Kostprobe: „Wohin mit den Augen“ – Das ist der Titel der neuen Gedichte von Joachim Sartorius.

Kostprobe: „Wohin mit den Augen“ – Das ist der Titel der neuen Gedichte von Joachim Sartorius.

Und ein Geschenk , das er uns zu seinem 75. Geburtstag am 19. März 2021 macht. Soeben erschienen im Verlag Kiepenheuer & Witsch versammelt der Band Gedichte, deren Schauplätze am Mittelmeer liegen. Sie erinnern  an Mythen und  Geschichten  einer großen Vergangenheit und an kleine Augenblicke der Gegenwart. Und sie enthalten ein ganzes Kapitel hinreißender Liebeserklärungen an seine Katze.
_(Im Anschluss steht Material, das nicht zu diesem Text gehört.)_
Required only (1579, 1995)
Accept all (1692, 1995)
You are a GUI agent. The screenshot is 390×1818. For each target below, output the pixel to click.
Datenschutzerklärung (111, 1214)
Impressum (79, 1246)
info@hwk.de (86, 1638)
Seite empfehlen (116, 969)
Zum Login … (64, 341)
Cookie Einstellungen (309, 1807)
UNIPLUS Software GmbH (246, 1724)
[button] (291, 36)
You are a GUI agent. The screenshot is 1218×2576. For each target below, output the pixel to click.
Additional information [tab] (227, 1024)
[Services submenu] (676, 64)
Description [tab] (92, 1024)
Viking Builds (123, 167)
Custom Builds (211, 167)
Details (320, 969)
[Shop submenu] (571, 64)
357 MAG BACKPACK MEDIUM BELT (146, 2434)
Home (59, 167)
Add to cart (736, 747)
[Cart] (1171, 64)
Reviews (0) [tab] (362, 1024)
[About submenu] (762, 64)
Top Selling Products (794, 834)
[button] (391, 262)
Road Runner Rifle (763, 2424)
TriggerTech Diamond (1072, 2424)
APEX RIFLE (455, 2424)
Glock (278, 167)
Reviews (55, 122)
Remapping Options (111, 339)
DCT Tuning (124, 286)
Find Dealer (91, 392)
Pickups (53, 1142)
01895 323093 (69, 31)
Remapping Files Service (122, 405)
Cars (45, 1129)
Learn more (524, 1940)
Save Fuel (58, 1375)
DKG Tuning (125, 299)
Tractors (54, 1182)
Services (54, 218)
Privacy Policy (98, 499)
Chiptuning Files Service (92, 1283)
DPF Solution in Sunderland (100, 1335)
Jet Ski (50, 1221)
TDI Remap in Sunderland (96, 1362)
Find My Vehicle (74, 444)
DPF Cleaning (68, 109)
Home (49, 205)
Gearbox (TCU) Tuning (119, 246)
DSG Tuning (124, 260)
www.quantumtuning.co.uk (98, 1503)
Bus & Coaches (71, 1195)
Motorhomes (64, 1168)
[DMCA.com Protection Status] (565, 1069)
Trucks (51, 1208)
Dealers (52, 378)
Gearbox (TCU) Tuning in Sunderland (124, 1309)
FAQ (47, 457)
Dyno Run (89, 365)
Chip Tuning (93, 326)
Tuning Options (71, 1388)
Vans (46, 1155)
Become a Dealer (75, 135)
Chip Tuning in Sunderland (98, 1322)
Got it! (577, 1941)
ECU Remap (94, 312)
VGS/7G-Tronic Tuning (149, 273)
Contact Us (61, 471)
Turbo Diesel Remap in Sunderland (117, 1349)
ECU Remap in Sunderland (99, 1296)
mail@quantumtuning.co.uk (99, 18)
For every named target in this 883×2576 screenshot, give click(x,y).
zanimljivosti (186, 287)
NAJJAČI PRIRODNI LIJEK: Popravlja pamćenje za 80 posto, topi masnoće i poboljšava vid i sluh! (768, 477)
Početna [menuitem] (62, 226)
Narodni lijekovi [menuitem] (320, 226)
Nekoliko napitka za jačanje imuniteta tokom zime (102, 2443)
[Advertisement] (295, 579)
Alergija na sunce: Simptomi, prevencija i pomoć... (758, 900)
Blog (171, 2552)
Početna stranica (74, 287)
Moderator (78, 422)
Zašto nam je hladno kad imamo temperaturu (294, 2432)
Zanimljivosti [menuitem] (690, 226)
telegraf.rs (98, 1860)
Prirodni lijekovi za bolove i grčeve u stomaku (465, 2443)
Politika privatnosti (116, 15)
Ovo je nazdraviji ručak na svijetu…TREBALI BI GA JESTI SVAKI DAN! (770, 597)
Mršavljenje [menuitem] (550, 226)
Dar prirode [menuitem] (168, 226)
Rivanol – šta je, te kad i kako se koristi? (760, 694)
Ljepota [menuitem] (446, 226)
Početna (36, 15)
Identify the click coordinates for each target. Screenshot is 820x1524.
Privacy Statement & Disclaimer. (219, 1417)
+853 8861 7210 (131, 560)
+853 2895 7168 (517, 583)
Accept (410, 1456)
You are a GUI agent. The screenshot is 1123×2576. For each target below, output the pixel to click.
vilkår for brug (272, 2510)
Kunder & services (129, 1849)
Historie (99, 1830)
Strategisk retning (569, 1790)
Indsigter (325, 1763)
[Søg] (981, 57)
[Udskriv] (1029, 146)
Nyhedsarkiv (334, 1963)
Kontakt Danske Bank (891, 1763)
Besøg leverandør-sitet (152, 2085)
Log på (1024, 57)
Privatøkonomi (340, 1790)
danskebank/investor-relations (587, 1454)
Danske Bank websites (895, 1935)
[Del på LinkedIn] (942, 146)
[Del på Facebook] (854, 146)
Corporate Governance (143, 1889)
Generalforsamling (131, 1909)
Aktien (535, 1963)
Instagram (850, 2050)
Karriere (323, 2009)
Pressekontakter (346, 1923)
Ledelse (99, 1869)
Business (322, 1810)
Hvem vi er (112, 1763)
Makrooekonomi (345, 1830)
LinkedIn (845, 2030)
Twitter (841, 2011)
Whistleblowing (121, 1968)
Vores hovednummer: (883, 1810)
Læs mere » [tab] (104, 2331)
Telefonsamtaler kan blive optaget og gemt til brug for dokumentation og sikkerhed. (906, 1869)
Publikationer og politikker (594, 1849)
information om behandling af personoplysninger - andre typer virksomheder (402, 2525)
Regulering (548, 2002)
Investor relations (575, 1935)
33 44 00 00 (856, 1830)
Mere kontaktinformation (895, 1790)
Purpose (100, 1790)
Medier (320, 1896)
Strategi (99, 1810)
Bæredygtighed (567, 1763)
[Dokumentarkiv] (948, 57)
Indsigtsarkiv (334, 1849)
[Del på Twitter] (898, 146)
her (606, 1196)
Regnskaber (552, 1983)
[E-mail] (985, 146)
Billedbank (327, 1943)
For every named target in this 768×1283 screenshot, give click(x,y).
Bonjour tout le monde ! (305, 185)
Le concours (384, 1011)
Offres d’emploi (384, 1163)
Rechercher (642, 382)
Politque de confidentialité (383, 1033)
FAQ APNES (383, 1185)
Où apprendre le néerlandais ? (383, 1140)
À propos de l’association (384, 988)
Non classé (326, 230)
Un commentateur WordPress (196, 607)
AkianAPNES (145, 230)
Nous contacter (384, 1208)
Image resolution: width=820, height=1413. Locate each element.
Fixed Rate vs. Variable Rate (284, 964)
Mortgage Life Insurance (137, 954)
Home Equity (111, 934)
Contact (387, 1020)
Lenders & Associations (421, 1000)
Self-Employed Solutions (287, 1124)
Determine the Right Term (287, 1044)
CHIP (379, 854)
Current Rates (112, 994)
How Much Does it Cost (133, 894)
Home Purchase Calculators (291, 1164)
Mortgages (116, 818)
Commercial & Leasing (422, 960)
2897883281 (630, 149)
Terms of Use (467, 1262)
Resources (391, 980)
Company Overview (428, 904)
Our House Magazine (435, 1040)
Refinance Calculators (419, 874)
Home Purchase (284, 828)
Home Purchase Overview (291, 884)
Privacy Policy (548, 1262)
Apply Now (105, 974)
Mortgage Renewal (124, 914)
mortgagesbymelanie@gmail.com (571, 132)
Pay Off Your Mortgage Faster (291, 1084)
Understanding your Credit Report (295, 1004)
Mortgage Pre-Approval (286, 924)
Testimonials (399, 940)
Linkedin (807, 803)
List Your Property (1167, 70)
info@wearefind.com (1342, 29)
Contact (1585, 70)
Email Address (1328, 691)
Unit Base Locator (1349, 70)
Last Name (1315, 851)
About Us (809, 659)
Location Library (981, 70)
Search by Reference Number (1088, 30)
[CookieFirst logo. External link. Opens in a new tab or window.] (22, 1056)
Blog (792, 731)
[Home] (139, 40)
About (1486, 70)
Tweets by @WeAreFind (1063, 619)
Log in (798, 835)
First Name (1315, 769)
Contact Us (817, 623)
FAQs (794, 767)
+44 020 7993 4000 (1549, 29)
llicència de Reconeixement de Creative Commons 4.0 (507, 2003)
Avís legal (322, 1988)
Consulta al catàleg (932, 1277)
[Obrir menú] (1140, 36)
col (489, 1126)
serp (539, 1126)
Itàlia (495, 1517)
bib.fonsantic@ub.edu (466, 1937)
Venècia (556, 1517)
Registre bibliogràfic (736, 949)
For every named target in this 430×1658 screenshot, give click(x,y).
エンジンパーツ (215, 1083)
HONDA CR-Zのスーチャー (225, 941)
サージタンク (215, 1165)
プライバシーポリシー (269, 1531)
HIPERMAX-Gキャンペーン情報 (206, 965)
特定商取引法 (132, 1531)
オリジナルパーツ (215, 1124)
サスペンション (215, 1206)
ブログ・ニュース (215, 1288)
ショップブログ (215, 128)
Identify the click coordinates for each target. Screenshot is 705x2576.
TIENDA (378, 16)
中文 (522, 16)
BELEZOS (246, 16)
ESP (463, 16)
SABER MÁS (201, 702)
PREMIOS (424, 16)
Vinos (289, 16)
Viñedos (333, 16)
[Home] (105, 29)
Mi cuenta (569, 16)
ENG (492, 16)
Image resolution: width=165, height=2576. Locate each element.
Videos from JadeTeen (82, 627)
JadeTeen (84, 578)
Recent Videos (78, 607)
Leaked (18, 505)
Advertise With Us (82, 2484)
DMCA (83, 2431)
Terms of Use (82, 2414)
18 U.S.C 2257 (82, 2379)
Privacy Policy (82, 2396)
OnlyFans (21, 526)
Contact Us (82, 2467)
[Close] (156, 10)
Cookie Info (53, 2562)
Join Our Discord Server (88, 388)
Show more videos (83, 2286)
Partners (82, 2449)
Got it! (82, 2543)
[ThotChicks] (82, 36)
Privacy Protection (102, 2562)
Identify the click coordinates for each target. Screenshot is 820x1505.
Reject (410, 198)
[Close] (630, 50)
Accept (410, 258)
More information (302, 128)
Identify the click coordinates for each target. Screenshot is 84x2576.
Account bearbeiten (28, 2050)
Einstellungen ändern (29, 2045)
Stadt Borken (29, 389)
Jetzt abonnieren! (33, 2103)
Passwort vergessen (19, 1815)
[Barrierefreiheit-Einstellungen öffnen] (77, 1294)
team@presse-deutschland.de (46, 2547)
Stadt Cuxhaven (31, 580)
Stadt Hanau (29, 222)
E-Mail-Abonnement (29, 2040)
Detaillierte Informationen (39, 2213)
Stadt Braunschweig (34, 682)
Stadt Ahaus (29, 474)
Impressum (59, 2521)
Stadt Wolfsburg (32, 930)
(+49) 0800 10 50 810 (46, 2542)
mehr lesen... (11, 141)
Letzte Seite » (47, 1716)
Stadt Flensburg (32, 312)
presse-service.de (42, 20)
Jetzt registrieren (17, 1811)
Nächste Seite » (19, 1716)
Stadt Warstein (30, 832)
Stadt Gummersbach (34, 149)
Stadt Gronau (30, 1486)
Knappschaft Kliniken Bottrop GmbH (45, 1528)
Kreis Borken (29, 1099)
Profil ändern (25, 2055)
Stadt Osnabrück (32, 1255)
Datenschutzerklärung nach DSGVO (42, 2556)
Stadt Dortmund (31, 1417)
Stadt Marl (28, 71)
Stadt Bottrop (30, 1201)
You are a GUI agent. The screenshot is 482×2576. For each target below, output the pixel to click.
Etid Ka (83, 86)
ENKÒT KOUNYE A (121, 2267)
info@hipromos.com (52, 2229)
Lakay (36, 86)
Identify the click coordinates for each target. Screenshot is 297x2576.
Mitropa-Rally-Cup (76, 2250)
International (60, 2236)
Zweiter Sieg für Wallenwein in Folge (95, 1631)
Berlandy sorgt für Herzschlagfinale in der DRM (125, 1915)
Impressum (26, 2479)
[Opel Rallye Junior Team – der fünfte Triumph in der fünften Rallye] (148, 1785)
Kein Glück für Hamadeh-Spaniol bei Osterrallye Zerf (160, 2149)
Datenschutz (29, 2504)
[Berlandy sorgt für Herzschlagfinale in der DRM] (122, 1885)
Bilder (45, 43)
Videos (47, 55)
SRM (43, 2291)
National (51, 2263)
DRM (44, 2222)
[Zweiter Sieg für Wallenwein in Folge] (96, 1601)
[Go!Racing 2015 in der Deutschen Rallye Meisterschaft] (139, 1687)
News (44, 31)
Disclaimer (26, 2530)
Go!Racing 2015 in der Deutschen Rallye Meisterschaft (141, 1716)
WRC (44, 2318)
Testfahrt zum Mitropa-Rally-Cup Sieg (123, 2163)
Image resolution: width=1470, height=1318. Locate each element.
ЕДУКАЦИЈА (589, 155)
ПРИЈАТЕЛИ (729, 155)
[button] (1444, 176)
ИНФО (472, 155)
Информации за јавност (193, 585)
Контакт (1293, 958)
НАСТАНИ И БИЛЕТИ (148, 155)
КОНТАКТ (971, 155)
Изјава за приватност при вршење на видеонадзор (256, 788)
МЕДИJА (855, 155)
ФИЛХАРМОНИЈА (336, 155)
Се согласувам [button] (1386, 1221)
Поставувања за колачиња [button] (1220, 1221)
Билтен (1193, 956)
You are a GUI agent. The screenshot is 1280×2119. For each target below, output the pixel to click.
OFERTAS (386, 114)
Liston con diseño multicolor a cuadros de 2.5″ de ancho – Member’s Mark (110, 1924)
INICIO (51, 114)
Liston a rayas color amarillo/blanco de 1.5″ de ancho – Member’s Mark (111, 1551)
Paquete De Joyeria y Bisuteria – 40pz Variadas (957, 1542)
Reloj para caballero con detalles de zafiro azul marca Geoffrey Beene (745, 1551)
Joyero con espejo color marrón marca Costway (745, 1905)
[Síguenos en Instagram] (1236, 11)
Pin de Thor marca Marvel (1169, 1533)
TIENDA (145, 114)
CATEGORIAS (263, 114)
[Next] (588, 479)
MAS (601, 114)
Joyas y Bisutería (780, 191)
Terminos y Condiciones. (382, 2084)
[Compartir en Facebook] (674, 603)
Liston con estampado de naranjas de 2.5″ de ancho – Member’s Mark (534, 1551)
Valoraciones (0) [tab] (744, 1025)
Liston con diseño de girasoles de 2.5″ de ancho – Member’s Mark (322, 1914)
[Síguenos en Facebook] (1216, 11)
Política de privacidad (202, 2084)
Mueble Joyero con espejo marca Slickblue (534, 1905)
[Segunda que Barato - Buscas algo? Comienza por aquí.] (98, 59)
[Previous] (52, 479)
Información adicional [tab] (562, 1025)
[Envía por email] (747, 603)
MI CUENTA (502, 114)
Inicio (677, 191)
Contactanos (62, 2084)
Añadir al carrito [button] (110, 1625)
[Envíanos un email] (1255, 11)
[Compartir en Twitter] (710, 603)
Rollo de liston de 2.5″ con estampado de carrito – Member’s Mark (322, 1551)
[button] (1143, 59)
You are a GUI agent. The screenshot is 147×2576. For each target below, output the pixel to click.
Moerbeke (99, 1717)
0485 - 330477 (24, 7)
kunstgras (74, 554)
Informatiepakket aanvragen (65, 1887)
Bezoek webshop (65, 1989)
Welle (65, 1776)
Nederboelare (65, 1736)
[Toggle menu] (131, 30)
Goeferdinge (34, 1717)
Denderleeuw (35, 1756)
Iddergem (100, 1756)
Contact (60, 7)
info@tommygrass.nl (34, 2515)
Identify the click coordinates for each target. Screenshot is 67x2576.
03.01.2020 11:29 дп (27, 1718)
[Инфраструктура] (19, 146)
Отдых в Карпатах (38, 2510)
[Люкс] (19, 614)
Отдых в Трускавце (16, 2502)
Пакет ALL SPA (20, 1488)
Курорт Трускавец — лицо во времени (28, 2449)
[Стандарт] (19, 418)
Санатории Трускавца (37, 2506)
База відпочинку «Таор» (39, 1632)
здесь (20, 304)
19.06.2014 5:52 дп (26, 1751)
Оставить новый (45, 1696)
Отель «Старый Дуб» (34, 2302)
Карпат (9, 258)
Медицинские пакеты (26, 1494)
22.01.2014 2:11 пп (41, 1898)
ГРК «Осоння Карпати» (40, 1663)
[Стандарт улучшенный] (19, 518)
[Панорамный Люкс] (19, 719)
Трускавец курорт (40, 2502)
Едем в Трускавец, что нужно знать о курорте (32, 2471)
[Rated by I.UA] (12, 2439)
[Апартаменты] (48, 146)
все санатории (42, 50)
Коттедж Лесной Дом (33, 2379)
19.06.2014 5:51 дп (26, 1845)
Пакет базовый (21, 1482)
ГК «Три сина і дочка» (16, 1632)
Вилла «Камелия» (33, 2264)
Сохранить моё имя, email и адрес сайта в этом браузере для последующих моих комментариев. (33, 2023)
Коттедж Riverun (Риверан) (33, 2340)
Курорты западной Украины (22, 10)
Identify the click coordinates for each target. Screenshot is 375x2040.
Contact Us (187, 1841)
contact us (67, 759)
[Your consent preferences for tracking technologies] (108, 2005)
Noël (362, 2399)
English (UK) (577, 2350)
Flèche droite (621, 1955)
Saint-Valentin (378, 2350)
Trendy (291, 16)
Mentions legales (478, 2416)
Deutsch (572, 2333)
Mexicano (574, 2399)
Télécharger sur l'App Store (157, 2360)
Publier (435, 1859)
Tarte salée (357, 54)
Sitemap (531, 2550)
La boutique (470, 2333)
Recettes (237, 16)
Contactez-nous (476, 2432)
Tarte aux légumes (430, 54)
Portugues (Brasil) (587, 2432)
Auch mit unserer Region verbindet Joachim Sartorius eine  poetische Beziehung.  Als gelegentlicher Gast im Künstlerhaus Edenkoben bei den Übersetzerwerkstätten, aber auch mit seinem Beitrag im „Weg der Gedichte“ dort.

Kerstin Bachtler präsentiert für Podcastliteratur.de eine Kostprobe aus dem neuen Gedichtband, mit der auch wir dem Dichter, Übersetzer, Herausgeber, Diplomaten und Festspielintendanten zum 75. Geburtstag gratulieren.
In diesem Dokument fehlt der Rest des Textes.